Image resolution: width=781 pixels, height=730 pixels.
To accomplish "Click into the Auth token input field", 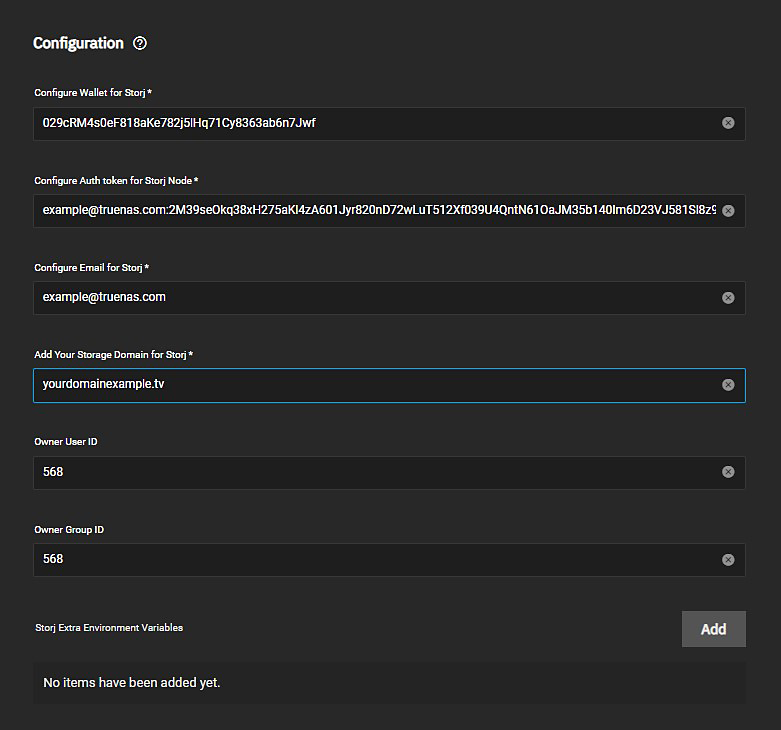I will [x=370, y=211].
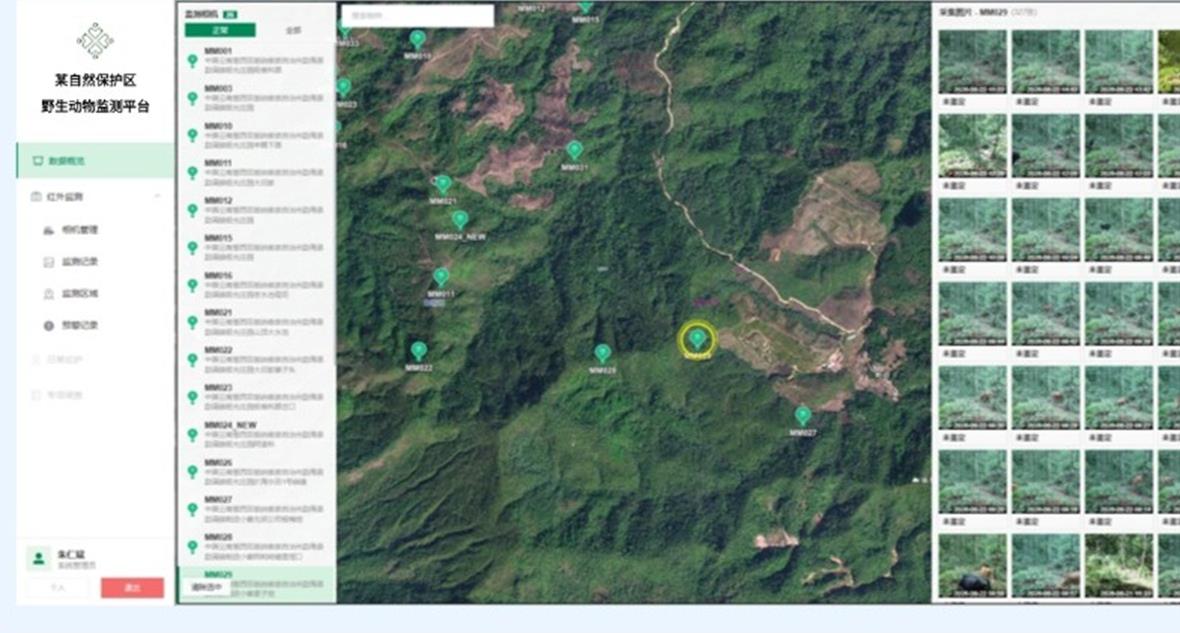Click MM024_NEW marker on the satellite map

click(460, 220)
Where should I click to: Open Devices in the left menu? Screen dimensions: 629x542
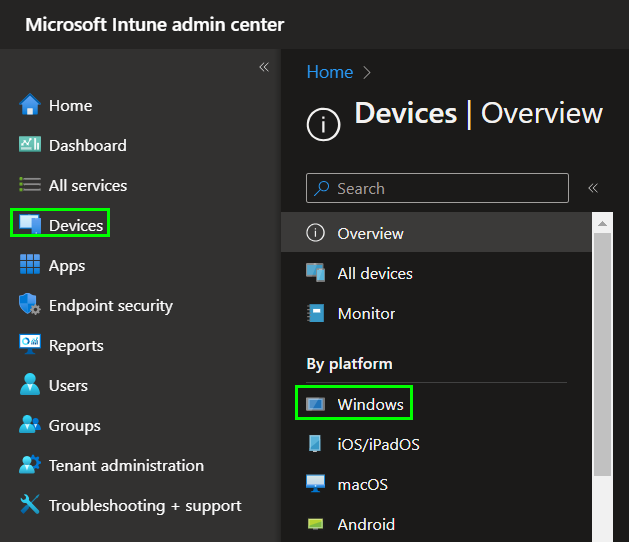[x=75, y=225]
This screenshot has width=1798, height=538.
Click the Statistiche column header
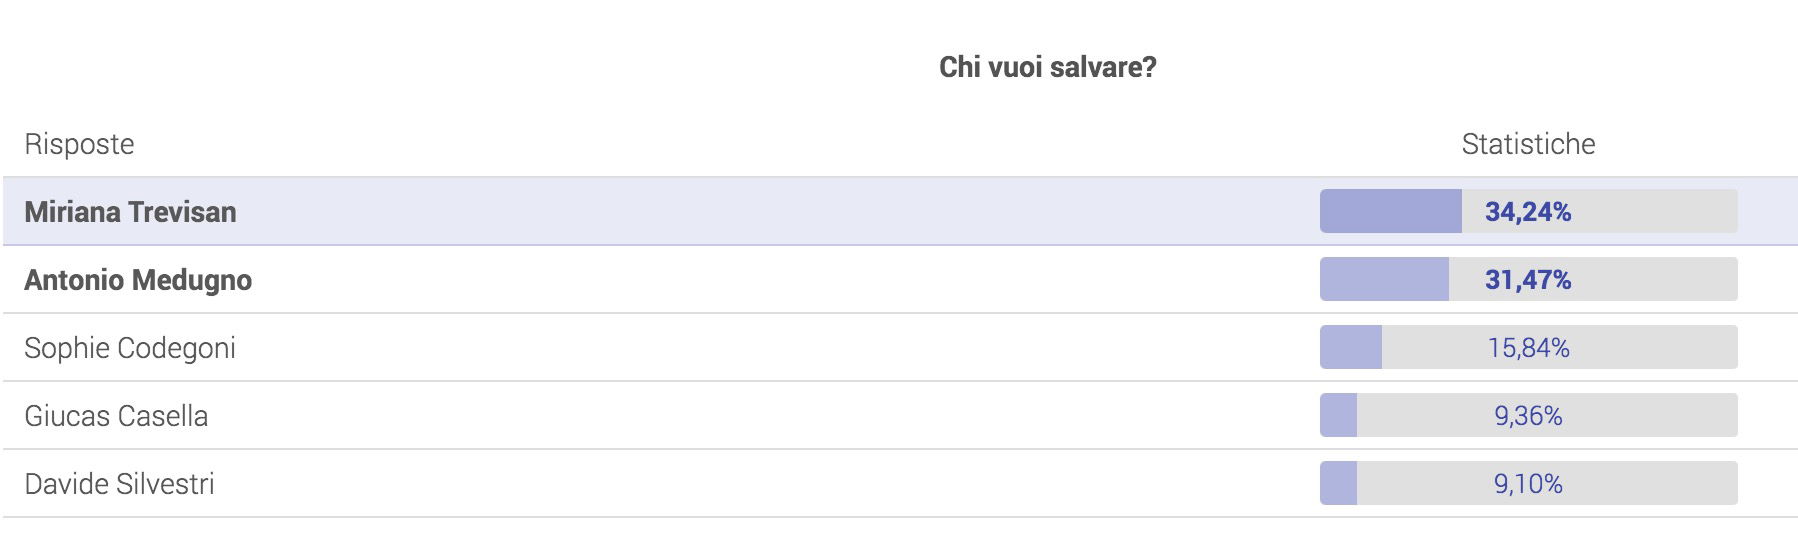click(x=1528, y=144)
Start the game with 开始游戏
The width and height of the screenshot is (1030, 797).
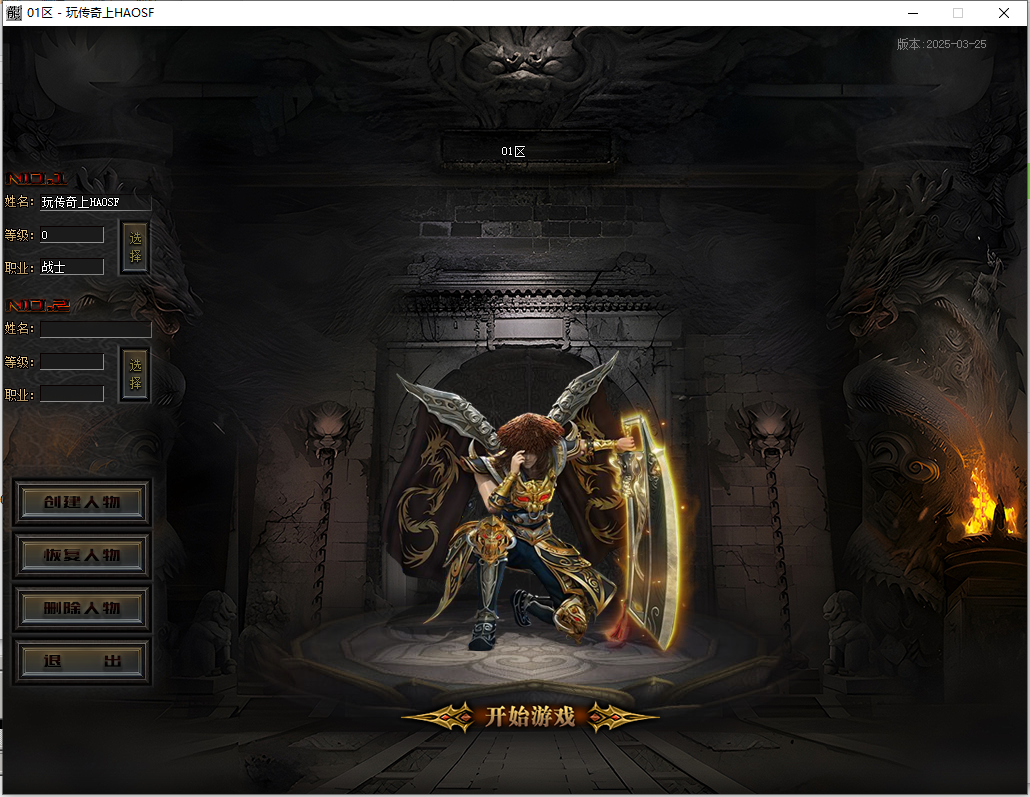coord(530,717)
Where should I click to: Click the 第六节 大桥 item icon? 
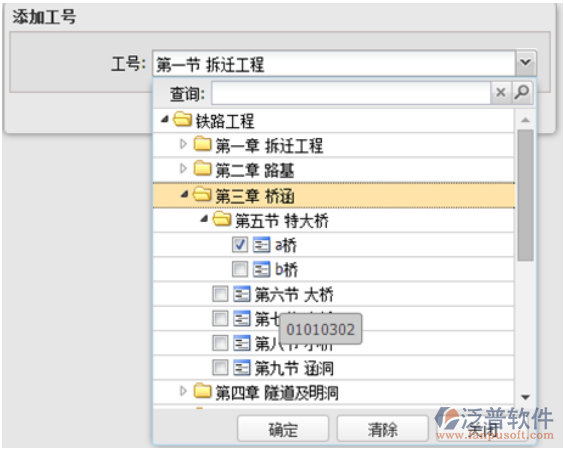point(242,294)
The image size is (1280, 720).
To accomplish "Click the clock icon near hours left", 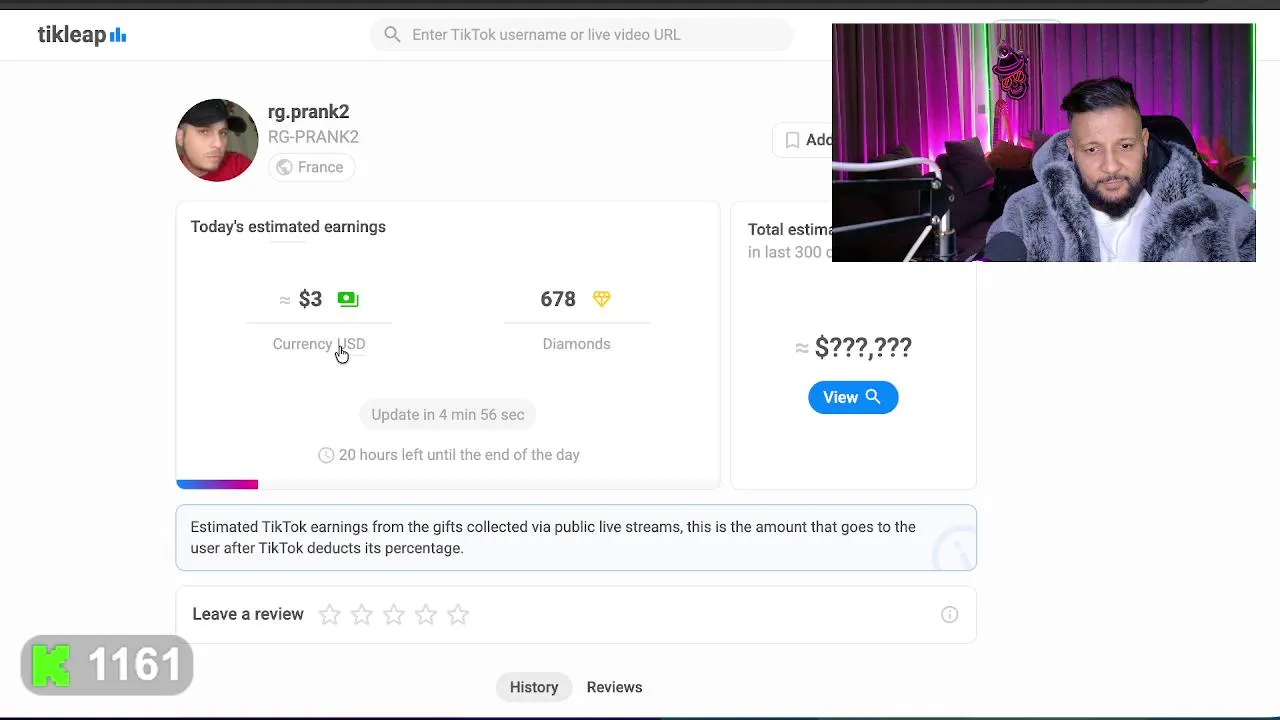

---

▸ **WHAT THIS TASK INVOLVES**
Your task is to repeat, word for word and with no picture, every line from the one that contains "The image size is (1280, 720)." through the last line of the data.

▸ **ANSWER TO THE PROBLEM**
The image size is (1280, 720).
To accomplish "Click the clock icon near hours left", 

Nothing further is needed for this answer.